Stated task: Extract every line of the data below that contains the word "accomplish", treating uppercase and lowercase letters as distinct.

Rows from a dataset:
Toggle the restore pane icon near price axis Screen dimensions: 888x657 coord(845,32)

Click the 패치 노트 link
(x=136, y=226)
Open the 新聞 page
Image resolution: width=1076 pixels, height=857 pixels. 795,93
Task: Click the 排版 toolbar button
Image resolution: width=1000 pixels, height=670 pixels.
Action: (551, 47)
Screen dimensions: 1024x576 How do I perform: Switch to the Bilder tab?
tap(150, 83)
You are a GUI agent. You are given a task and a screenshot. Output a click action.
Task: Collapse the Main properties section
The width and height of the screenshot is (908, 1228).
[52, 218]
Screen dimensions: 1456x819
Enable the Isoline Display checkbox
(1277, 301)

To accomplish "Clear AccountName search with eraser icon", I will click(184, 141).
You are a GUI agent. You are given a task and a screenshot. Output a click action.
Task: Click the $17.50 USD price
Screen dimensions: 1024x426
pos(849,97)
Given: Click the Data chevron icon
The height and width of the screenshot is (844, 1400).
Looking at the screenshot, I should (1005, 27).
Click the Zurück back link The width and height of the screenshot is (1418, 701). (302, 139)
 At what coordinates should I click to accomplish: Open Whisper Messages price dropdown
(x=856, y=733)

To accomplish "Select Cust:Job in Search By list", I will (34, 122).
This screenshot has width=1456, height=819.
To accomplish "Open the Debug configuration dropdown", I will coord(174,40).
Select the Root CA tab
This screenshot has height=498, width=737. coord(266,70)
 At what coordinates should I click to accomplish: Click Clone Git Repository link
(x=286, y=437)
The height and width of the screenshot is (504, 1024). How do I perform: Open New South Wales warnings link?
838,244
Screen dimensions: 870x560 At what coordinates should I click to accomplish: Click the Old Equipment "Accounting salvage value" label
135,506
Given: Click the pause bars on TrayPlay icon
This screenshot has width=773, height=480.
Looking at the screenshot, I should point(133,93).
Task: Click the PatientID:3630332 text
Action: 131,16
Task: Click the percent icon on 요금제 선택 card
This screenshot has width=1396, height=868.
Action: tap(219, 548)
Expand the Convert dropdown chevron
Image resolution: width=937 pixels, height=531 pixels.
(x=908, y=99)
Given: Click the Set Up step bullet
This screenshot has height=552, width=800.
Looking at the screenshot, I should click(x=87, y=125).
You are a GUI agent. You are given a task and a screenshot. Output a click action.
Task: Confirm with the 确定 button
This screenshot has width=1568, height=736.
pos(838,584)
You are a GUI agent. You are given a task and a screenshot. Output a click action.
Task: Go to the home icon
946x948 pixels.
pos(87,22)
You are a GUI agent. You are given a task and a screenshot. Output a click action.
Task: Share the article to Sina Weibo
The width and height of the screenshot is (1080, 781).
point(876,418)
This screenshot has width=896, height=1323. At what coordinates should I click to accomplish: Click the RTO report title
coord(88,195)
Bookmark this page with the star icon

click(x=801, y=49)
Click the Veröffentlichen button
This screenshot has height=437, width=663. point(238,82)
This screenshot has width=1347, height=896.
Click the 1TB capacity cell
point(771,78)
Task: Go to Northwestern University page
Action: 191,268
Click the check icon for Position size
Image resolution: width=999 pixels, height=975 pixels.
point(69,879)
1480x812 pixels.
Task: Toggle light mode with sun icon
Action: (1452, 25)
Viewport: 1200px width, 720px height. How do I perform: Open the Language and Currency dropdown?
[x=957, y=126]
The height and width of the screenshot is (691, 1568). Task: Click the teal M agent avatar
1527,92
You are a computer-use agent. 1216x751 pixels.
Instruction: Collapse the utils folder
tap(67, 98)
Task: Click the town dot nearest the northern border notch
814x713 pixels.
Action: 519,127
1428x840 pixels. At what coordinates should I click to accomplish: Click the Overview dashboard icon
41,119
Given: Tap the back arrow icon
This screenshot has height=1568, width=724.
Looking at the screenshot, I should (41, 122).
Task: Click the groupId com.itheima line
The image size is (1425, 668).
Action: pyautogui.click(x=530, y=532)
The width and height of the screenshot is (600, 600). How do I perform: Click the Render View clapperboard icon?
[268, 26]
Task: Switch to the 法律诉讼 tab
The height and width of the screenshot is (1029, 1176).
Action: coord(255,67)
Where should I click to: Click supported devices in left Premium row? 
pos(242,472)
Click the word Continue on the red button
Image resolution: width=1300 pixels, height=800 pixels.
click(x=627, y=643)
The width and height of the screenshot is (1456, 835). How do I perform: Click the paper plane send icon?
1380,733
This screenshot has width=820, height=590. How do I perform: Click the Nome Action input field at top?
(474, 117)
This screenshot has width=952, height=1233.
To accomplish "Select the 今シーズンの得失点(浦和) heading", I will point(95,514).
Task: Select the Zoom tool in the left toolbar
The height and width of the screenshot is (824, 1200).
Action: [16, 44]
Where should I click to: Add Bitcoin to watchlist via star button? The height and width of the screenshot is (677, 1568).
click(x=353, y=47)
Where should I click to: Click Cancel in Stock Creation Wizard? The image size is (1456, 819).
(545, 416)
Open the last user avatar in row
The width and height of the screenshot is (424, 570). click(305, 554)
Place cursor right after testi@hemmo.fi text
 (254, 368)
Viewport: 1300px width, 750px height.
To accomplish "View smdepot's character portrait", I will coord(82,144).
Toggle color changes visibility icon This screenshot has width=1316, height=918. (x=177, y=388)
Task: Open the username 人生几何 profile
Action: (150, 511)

Expected output:
To accomplish "Clear AccountName search with eraser icon", I will click(184, 141).
 At what coordinates should I click to accomplish: Open Whisper Messages price dropdown
To accomplish "Select Cust:Job in Search By list", I will (34, 122).
To accomplish "Open the Debug configuration dropdown", I will coord(174,40).
 At what coordinates should I click to accomplish: Click Clone Git Repository link
Screen dimensions: 870x560 At what coordinates should I click to accomplish: Click the Old Equipment "Accounting salvage value" label
This screenshot has width=896, height=1323. At what coordinates should I click to accomplish: Click the RTO report title
1428x840 pixels. At what coordinates should I click to accomplish: Click the Overview dashboard icon
To accomplish "Select the 今シーズンの得失点(浦和) heading", I will point(95,514).
To accomplish "View smdepot's character portrait", I will coord(82,144).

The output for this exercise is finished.